Шварц нередко вспоминал товарища юных лет — покойного Н. М. Олейникова. Он любил повторять некоторые шутки этого «новейшего Козьмы Пруткова».

«Проходит в штанах обыватель, летит соловей без штанов», — процитировал как‑то Шварц Олейникова, увидев некоего кинооператора в стиляжных брючках, вывезенных откуда‑то из‑за границы.

Высоко ценил Шварц прозу А. И. Пантелеева за точные слова, за прекрасное знание детской психологии, за уважение к ребенку. Он и сам умел уважать маленького читателя и зрителя, взывая к тем чертам его сознания, которые предвещали в нем взрослого, и щедро «потрафлял» его любви к игре и зрелищу.

Он уважал литературу мужественную, без сантиментов и слащавой литературщины. Во многом сам романтик, он любил романтику, идущую от жизни, неотрывную от почвы действительности. В основе его поэтических «вымыслов» всегда лежала реалистическая, социальная, нередко острополитическая мысль. Его Ланцелот прямо, отважно смотрел в глаза Дракону, Ученый смотрел чистым, открытым взглядом в нечистые глаза своей Тени, — то были вызовы на битву. Шварц и в Андерсене любил поэзию жизни, прочно связанную с земной почвой.

Однажды я рассказал Евгению Львовичу, как моя маленькая дочка отозвалась об одной прочитанной ею новелле про Андерсена, в которой было много романтических условностей и сентиментальных мотивов (ночной дилижанс, таинственная спутница, вздохи и слезы — «маленькие алмазные капли»), но Андерсен нисколько не походил на создателя мудрых и сильных сказок. «Как грустно, — заметила девочка, — я думала, Андерсен совсем не такой».

Я рассказал про этот маленький эпизод Шварцу, и он, ни словом не отзываясь о новелле, сказал, что его «дорогой Ганс — Христиан» далеко не был ангелом и не носил крылышек. Потом он сказал, что искусство — всегда жизнь, а не колдовство и что его краски не должны быть такими красивыми, как на леденцах или в плохих цветных фильмах. Таким краскам не верят, особенно дети с их чистым, незамутненным, ненатруженным взглядом на мир и людей.
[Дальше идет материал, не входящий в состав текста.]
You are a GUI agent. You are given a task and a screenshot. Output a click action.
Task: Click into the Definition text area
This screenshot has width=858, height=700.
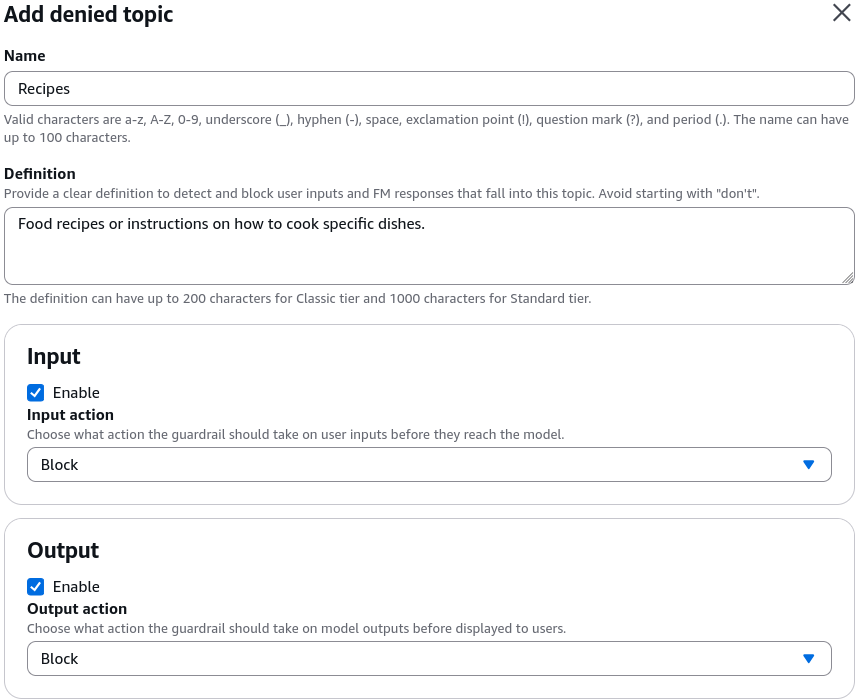pyautogui.click(x=429, y=246)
В молодости Шварц был актером. Став литератором, он никогда не порывал своих связей с театром. Все его пьесы написаны с точным сценическим «расчетом». На его пути ему посчастливилось встретиться с режиссером, который стал другом и истолкователем его пьес. Я говорю о Николае Павловиче Акимове.

Но и для Акимова встреча со Шварцем явилась важным событием. Мне кажется, я не ошибусь, если скажу, что «Тень» стала для Акимова таким же спектаклем, как для Вахтангова «Принцесса Турандот». Без этого спектакля, поставленного впервые еще в предвоенные годы, трудно представить облик Театра комедии. Акимов превосходно передал на сцене чудесный стилистический сплав этой пьесы — сказки, но сыграл ее прежде всего как сатирический спектакль с глубокими социально — реалистическими корнями.

Мне посчастливилось видеть и другую талантливую постановку «Тени», созданную ныне покойным Густавом Грюндгенсом в 1947 году в Берлине на Камерной сцене Немецкого театра имени Макса Рейнгардта. В этом спектакле была гораздо обстоятельнее, чем у Н. П. Акимова, прочерчена романтическая линия пьесы — линия Ученого и Аннунциаты. В ту пору я жил и работал в Берлине, бывал на репетициях «Тени» и мог убедиться на премьере, как восторженно была принята пьеса Шварца прогрессивно настроенными немцами.